Fünf Millionen Handwerker und Handwerkerinnen feiern am 15. September deutschlandweit den Tag des Handwerks. Auf dem Augustusplatz stellen sich am Sonnabend regionale Unternehmen vor – mit dabei auf dem „Markt der Vielfalt“: die Rainer Koch Kommunikation GmbH.

Die Leipziger Firma, die sich seit 1994 mit Fahrzeug-Telematik beschäftigt, hat mit einer neuen, ganz speziellen Entwicklung, dem „Transport-Security-Device“ (TSD), für viel Anerkennung in der Transportwirtschaft gesorgt. Die Bandbreite der Alarmanlage TSD ist nunmehr größer geworden und reiche von Lkws, die vor Planenschlitzern gesichert werden, über Baustellen und Baufahrzeuge bis hin zu Eigentumsschutz von Grundstücken, erzählt Chef Rainer Koch.

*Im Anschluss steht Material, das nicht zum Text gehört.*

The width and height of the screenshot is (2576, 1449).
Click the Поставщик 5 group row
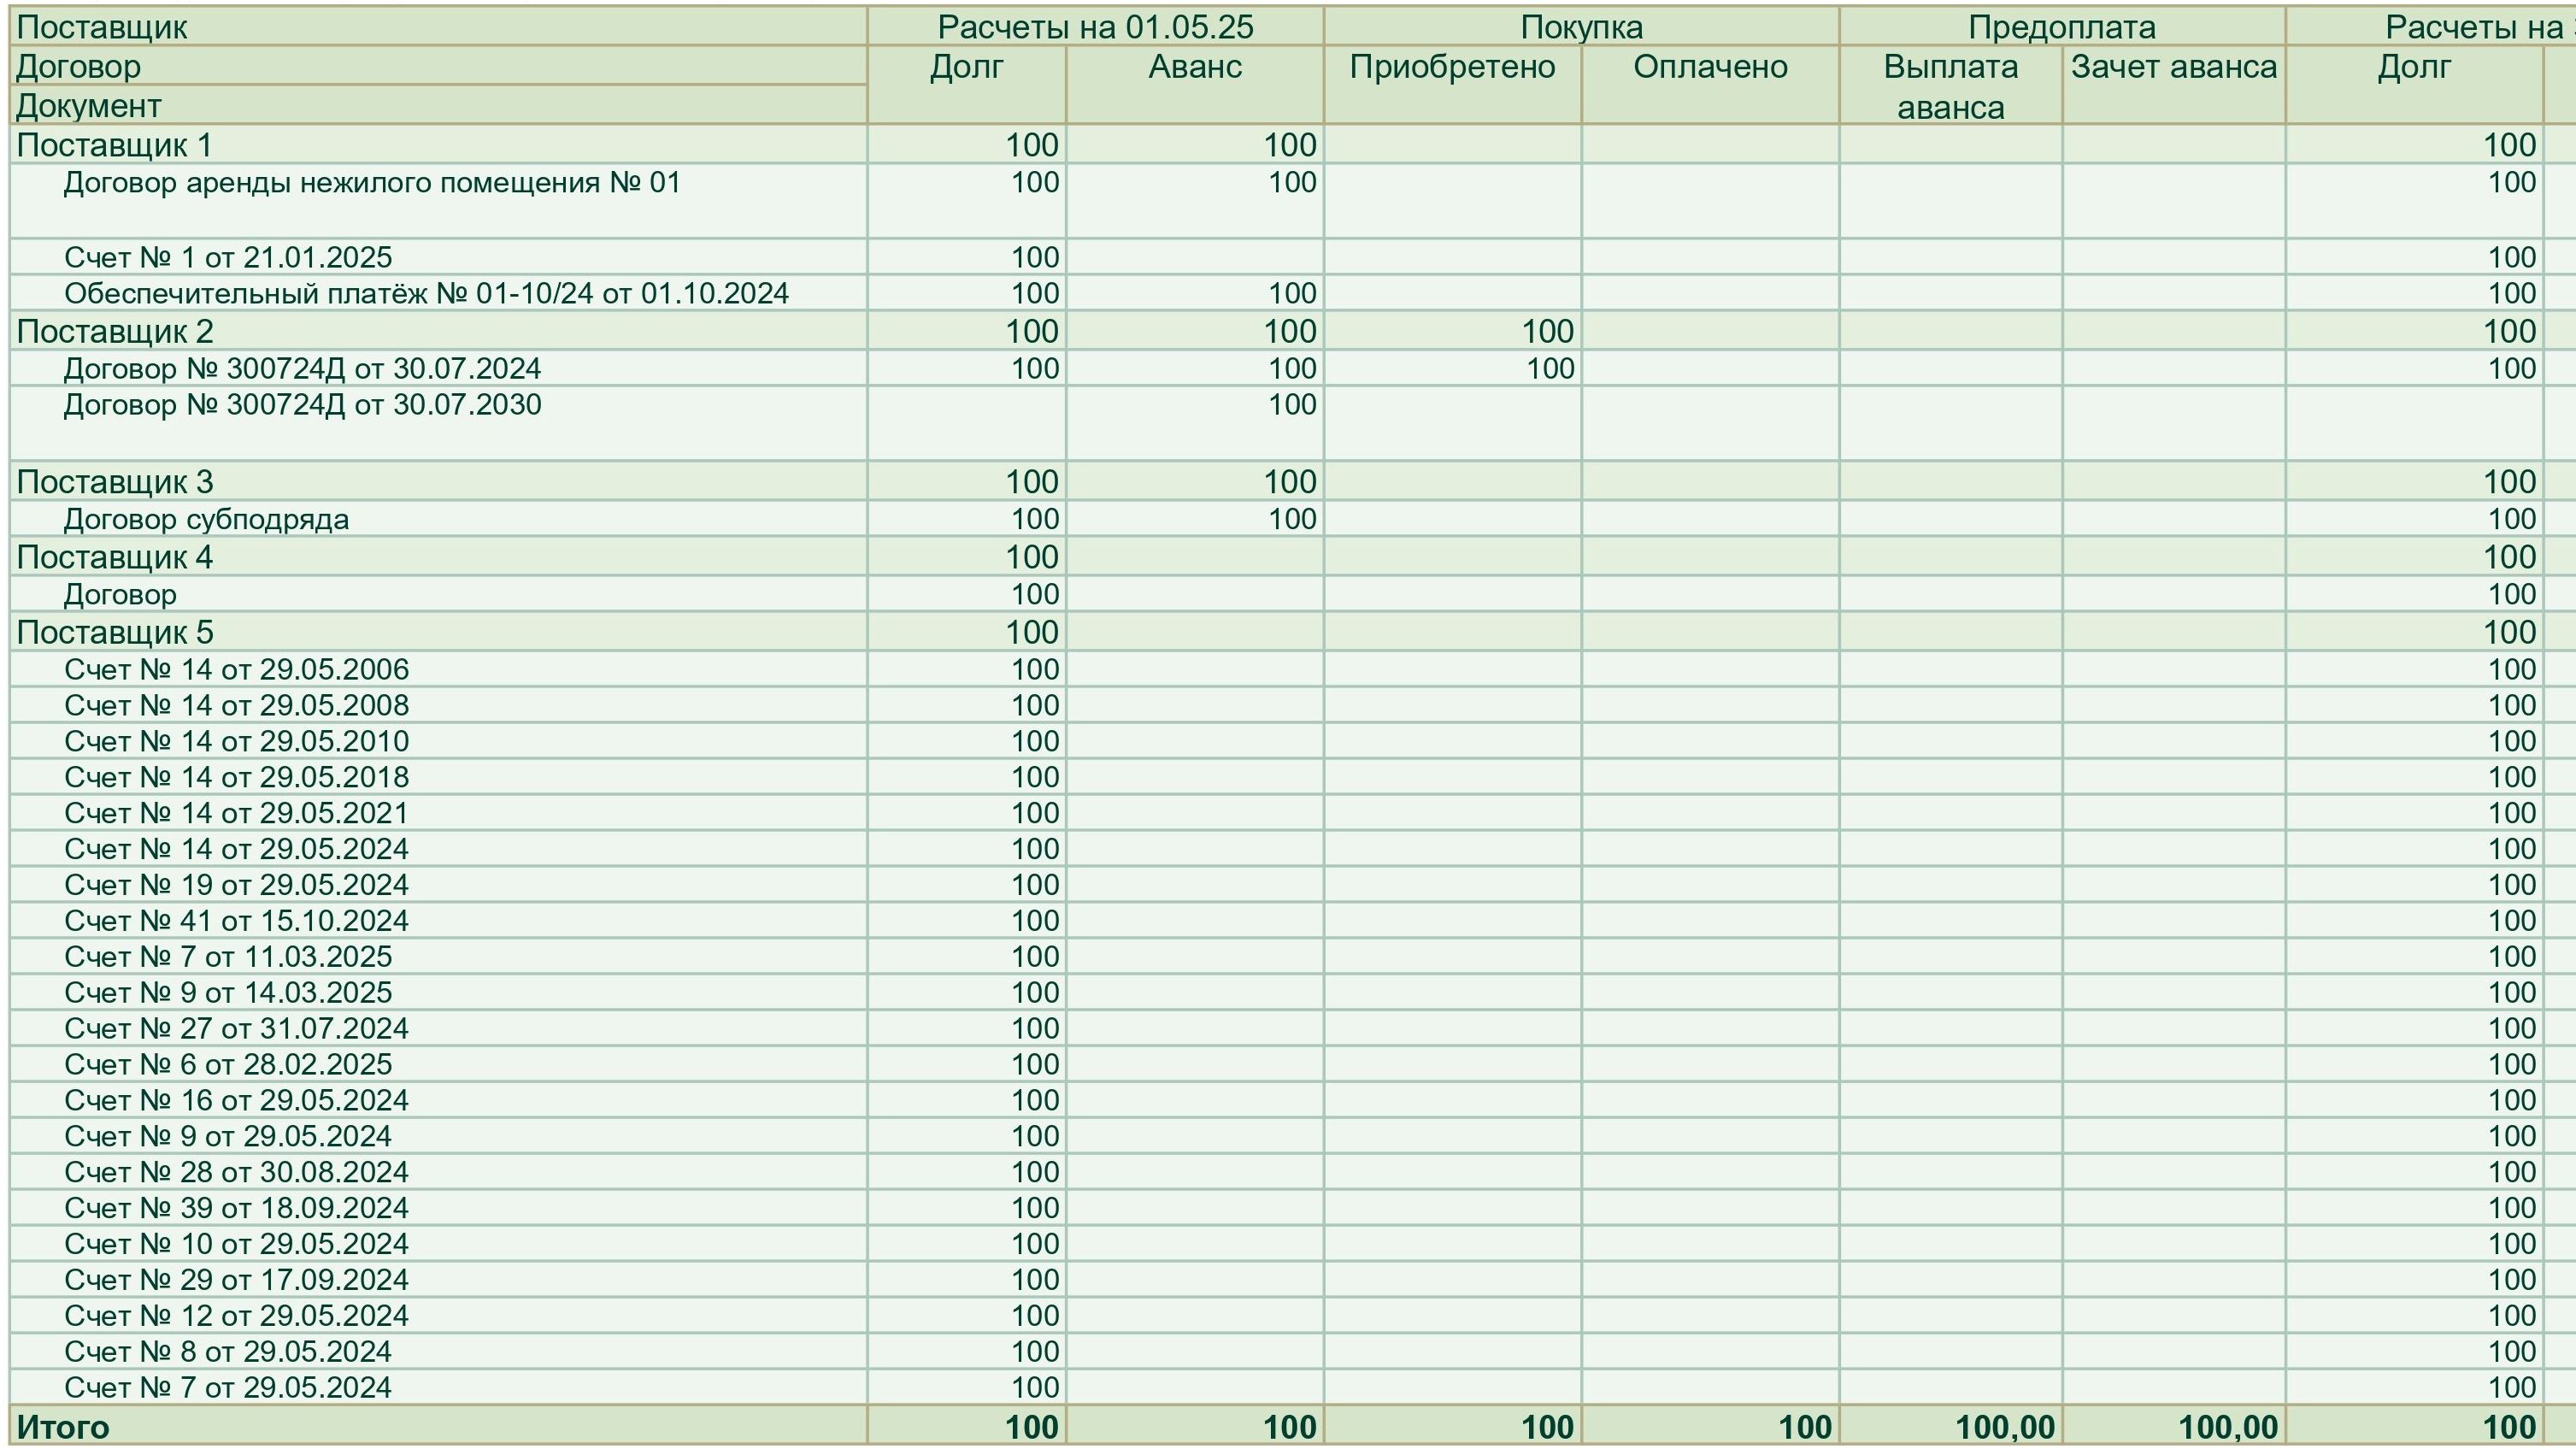[114, 632]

Sensoren melden Einbruchsversuche

Der 74-jährige gebürtige Leipziger gehört als erster Siemens-Mobil-Fachhändler in den neuen Bundesländern zu den Pionieren der Branche. Das Diebstahlschutz-System des Herstellers ist ruckzuck installiert – und einfach erklärt: Das Herzstück ist eine kleine Box, das Basisgerät, welches mittels Adapterkabel an fast jedem Fahrzeugtelematikgerät angeschlossen werden kann. Sensoren, die sowohl staub- als auch spritzwassergeschützt sind, werden zur Überwachung im Innenraum der Ladefläche des Lkws, mechanisch auf sehr einfache Art und Weise, angebracht und arbeiten über Kurzstreckenfunk mit dem Basisgerät zusammen. Die Box verwaltet die Sensoren und schickt entsprechende Meldungen direkt an ein Portal. Die Speditionszentrale überwacht die Prozesse am Rechner oder per App. Bei Zwischenfällen wird aber auch der Fahrer während seiner Ruhepausen über ein akustisches Signal informiert. „Fahrzeug, Fahrer und Ladung können so effektiv geschützt werden“, sagt Systemtechniker Matthias Kalafut, der an der Erfindung maßgeblich beteiligt war.

Alarmanlagen sollten ohne Wlan und Internet funktionieren

Das Horrorszenario Einbruch und Diebstahl in großem Stil beschäftigt seit Jahren nicht nur die Transportunternehmen, sondern auch Besitzer von Baumaschinenhöfen, Bauern mit großen Tierherden sowie Grundstückseigentümer und Laubenpieper, die von Langfingern heimgesucht werden. Spezialist Koch rät vor allem zum präventiven Schutz – bevor der Schaden entsteht – und grundsätzlich zu einer Alarmanlage, die ohne Wlan und Internet funktioniert.

Am Sonnabend von 10 bis 18 Uhr beantworten Rainer Koch und seine Mitarbeiter an einem Stand vorm Opernhaus Fragen. Zusätzlich gibt es ein Dialoggespräch mit den Experten um 14.45 Uhr auf dem Podium.